Exhibit 5.1
February 23, 2006
Securities and Exchange Commission
100 F. Street
Washington, D.C. 20549
     Re: Magellan Petroleum Corporation
     We have acted as counsel for Magellan Petroleum Corporation, a Delaware corporation (the “Company”), in connection with the registration by the Company (the “Registration”) of 1,044,687 shares (the “Shares”) of the Company’s common stock, par value $.01 per share, as described in the Company’s Registration Statement filed on February 23, 2006 on Form S-4 under the Securities Act of 1933, as amended (the “Registration Statement”).
     In connection with the following opinion, we have reviewed the Registration Statement and the Company’s prior Registration Statement on Form S-4 (File No. 333-139329), which was declared effective by the Securities and Exchange Commission on January 26, 2006 (the “Prior Registration Statement”) and are familiar with the action taken by the Company to date with respect to the approval and authorization of each of the Prior Registration Statement and the Registration Statement.

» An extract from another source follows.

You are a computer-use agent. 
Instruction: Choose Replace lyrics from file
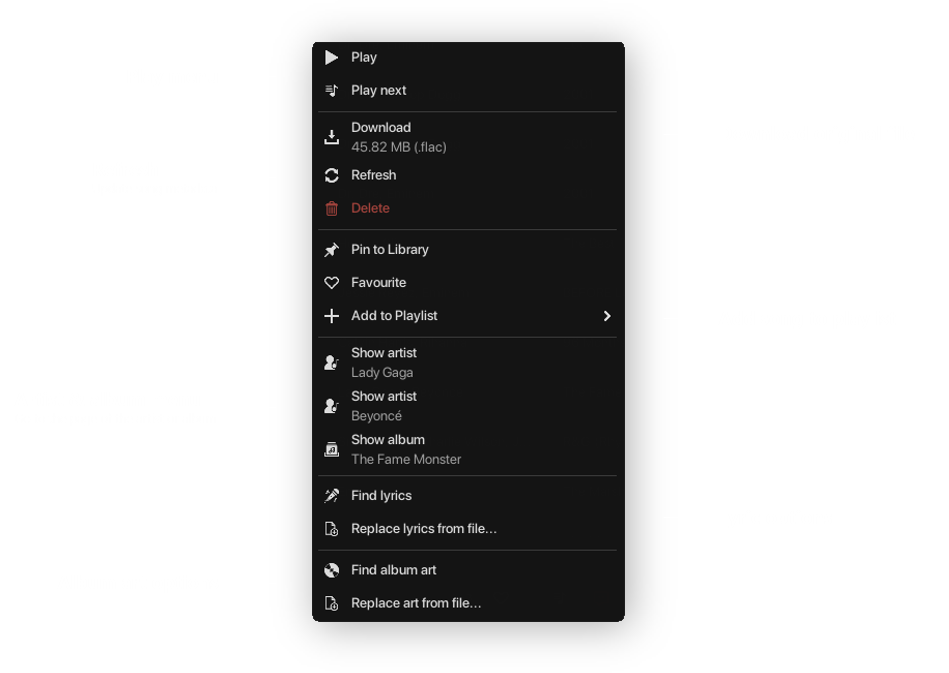pyautogui.click(x=424, y=529)

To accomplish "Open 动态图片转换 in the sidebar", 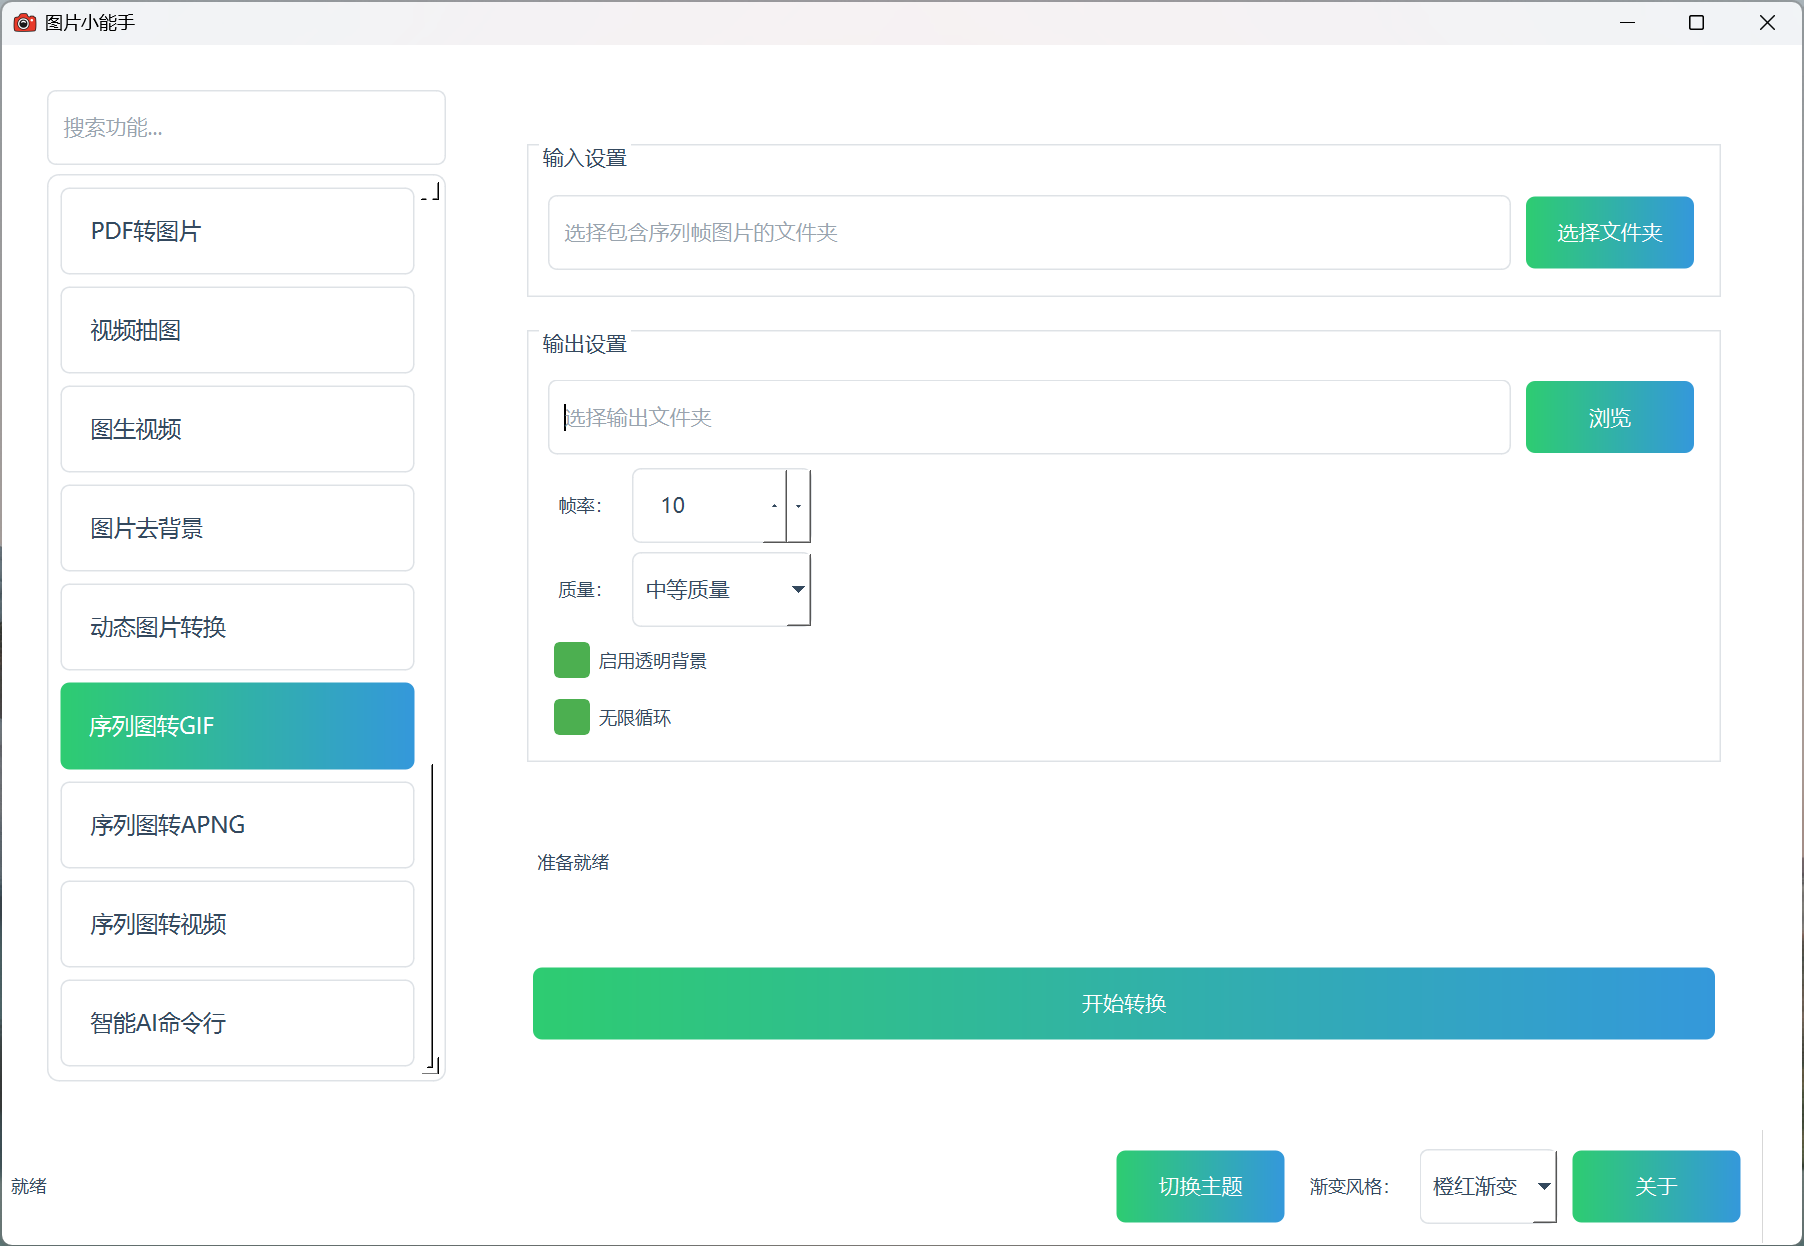I will click(237, 627).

     We have examined originals, or copies, certified or otherwise authenticated to our satisfaction, of such corporate records of the Company, agreements and other instruments, certificates of public officials, officers and representatives of the Company and such other documents as we have deemed necessary as a basis for the opinion hereinafter expressed. We are furnishing this opinion in connection with the filing of the Registration Statement.
     Based upon the foregoing, we are of the opinion that, upon the effectiveness of the Registration Statement, the shares of Common Stock proposed to be registered by the Company under the Registration Statement will be, when sold, validly issued, fully paid and non-assessable.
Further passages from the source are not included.